Ce que vous dites là est effectivement un problème important. Aussi je pense qu’un artiste ne doit pas accepter trop de commandes de ce genre. J’y ai longuement réfléchi et je crois que ce monument n’est pas une illustration de mon travail, ni de l’œuvre de Mozart. Etant artiste j’ai simplement continué à travailler.

La seule chose que je me sois demandée, est si ce lopin de terre de 20 m de large sur 45 m de long serait ainsi amélioré ou non. Et finalement je ne le sais pas. Je ne sais pas si c’est une œuvre d’art importante, mais de toute façon c’est important pour mon travail. J’ai dû repenser un tas de choses. J’ai appris énormément. Je ne sais pas encore quelle direction mon travail prendra après cette commande, mais je crois que l’expérience acquise ici sera pour moi de grande importance.

Robert Musil écrit à propos du monument: « Il n’y a rien au monde qui soit si invisible que les monuments. Sans aucun doute ils ont été érigés pour être vus, oui, tout simplement pour attirer l’attention ; mais en même temps ils sont imprégnés de quelque chose qui va à l’encontre de cette attention ».

C’est vrai. Ce qui m’attire justement dans l’anamorphose est le fait que parfois on voit et d’autres fois on ne voit pas. Les monuments sont à vrai dire sujets à une sorte d’habitude : après un certain temps on ne les voit plus, mais quand ils ont disparu, ils nous manquent. Ainsi, dans ma ville natale, en Frise, il y avait une église, qui, un jour, s’est effondrée. Deux habitants en ont été tellement perturbés qu’ils ont dû avoir recours à un psychiatre. Une exécution musicale, une pièce de théâtre ou même un film sont liés à leur époque.

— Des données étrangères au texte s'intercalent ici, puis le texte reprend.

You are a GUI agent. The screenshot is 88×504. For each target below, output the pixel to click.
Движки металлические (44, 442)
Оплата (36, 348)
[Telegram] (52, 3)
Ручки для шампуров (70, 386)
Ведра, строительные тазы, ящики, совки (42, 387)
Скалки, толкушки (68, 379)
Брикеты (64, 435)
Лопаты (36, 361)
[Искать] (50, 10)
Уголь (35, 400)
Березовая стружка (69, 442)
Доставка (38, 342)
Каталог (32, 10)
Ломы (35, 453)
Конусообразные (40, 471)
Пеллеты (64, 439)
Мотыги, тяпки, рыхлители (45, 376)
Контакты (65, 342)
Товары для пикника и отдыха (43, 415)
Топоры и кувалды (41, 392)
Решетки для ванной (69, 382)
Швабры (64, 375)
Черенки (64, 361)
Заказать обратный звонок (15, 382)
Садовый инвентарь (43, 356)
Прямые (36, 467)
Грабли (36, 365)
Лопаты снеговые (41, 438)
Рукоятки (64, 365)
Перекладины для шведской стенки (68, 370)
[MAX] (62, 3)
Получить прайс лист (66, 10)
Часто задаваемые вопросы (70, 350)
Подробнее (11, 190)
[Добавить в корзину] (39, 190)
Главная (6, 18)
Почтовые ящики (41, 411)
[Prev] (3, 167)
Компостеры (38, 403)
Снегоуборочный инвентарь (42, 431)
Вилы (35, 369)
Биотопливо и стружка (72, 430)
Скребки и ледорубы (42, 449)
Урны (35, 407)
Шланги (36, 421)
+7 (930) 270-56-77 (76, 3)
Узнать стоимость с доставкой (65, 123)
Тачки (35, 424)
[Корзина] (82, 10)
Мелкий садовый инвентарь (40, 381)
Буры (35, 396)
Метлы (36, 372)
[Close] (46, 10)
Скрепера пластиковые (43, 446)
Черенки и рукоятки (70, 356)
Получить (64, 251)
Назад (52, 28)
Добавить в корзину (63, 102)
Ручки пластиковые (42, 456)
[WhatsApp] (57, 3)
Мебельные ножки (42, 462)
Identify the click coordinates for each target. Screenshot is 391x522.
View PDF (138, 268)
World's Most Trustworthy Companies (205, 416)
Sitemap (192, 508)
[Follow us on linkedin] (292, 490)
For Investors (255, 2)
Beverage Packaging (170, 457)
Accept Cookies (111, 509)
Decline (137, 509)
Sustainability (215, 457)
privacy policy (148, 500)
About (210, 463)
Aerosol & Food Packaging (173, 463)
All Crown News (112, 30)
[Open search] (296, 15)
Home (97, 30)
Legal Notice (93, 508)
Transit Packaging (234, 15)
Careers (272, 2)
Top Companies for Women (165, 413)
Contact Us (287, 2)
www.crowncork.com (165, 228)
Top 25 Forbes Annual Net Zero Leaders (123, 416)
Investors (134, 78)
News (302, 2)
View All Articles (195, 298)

Je ne connais que deux exceptions : « La cantatrice chauve » de Ionesco qui se joue tous les soirs à Paris et le film de Cocteau « Le sang d’un poète », qui est projeté tous les soirs à New York. Il n’est pas nécessaire d’y aller chaque jour, mais l’idée que c’est possible est déjà rassurante. Aussi ne lit-on pas le même livre tous les soirs, sauf peut-être la bible, avec laquelle – comme tout hollandais protestant – j’ai été élevé. Les sculptures que je présente dans les galeries ne sont à voir que pendant un certain temps. Pour cette commande publique, j’ai donc essayé de réaliser quelque chose qui, dépendant du point de vue, peut être perçue différemment chaque jour. Et je crois que les habitants pourront très aisément découvrir cela par eux-mêmes. Je suis convaincu qu’ils pourront aussi parfaitement l’expliquer aux visiteurs: « Regardez, ici vous avez un W et là-bas, vous avez un A, qui avec le M vous donne Wolfgang Amadeus Mozart. »

En outre ces lettres servent encore à autre chose. Sur le W, on peut patiner à roulettes. On peut escalader le A, passer en dessous ou en tomber. À propos du M, on peut longuement réfléchir « de quoi s’agit-il ici ? ».

Parce que cette œuvre-ci a un caractère social, j’ai essayé d’en faire quelque chose de facile et de difficile en même temps. Le A est l’élément le plus attrayant. Il est en polyester. Il fait penser aux jeux pour enfants qui se trouvent dans le quartier. Il est aussi le plus petit et le plus éloigné. C’est le monument le plus classique. Le M est une vraie sculpture. Une construction verticale, haute de quatre mètres. Il ressemble à une ruine flottante d’un temple romain, non pas en pierre mais en méta1. C’est une construction géométrique compliquée, comptant jusqu’à neuf anamorphoses. Je ne dévoile pas lesquelles. Les habitants auront tout le temps pour les trouver eux-mêmes.

En ce qui concerne la forme et les matériaux j’ai voulu créer trois choses différentes. Le W est le plus plat : on peut marcher dessus. Le A donne l’impression d’avancer, le M de voler. L’ensemble est comme une petite exposition de trois artistes différents.

Vous êtes d’accord avec l’écrivain anglais Lawrence Durrell quand il dit: « Notre vision de la réalité est conditionnée par notre position dans l’espace et le temps. » C’est pour cela que dans votre travail vous vous intéressez aux déformations de la perspective. Pouvez-vous transposer cela dans le monument ? Des déformations dans une perspective historique ?

Je ne le crois pas. Nous savons qui est Mozart. Mais quand la musique est exécutée, la sonorité n’est quand même pas la même qu’à son époque.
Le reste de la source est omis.